In 2021, the album was deemed "culturally, historically, or aesthetically significant" by the Library of Congress and selected for preservation in the National Recording Registry.

==Recordings==
The heart of the soundtrack comes from performances by the film's star, reggae singer Jimmy Cliff. Only the title track "The Harder They Come" was recorded by Cliff specifically for the soundtrack, with three earlier songs by Cliff added. The remainder of the album is a compilation of singles released in Jamaica from the period of 1967 through 1972, assembled by The Harder They Come film director and co-writer, Perry Henzell, from songs by favored reggae singers. In addition to Cliff, these artists include the Melodians, the Slickers, DJ Scotty, and seminal early reggae stars Desmond Dekker and Toots and the Maytals.

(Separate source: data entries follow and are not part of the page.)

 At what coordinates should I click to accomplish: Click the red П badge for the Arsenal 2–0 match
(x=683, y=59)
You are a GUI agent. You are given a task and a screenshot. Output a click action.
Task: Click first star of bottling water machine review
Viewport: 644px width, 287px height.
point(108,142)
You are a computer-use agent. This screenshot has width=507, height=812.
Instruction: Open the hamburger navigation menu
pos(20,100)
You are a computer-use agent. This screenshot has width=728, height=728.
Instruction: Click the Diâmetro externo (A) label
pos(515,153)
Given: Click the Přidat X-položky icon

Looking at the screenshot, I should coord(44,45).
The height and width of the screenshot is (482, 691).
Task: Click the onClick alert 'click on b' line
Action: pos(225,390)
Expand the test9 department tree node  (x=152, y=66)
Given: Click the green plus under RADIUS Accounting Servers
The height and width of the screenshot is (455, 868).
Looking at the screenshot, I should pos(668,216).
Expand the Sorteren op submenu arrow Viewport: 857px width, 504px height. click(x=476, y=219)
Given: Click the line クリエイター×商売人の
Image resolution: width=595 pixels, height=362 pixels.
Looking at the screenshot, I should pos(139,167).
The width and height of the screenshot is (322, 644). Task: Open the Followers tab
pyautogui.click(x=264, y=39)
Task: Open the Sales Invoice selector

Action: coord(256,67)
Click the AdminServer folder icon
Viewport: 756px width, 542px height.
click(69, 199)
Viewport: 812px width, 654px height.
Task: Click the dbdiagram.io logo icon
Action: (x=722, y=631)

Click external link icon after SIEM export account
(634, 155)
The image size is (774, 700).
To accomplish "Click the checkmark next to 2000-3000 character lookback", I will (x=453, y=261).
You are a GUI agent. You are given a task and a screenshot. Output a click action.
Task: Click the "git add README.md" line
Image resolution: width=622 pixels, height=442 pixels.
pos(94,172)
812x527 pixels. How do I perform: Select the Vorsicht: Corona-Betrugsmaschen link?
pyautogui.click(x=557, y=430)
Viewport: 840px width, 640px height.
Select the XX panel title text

Two songs are repeated on side two to end the album. The second version of "You Can Get It If You Really Want" is a dub version of the song mostly minus a few vocals, while the second version of "The Harder They Come" is an alternate take.

==Reception and legacy==

The soundtrack became one of the most commercially successful reggae albums of its era, helping introduce songs by Jimmy Cliff, the Maytals, the Melodians, the Slickers, and Scotty to international audiences. Its popularity, together with the success of the film, contributed significantly to reggae's breakthrough beyond Jamaica and established The Harder They Come as a cult classic in many countries. In 2003, the album was ranked number 119 on Rolling Stone magazine's list of the 500 greatest albums of all time, number 122 in a 2012 revision, and number 174 in the 2020 reboot of the list. The album also appears on greatest albums lists from Time and Blender, and was named the 97th best album of the 1970s by Pitchfork. In 2024, Rolling Stone named it the 3rd greatest soundtrack of all time.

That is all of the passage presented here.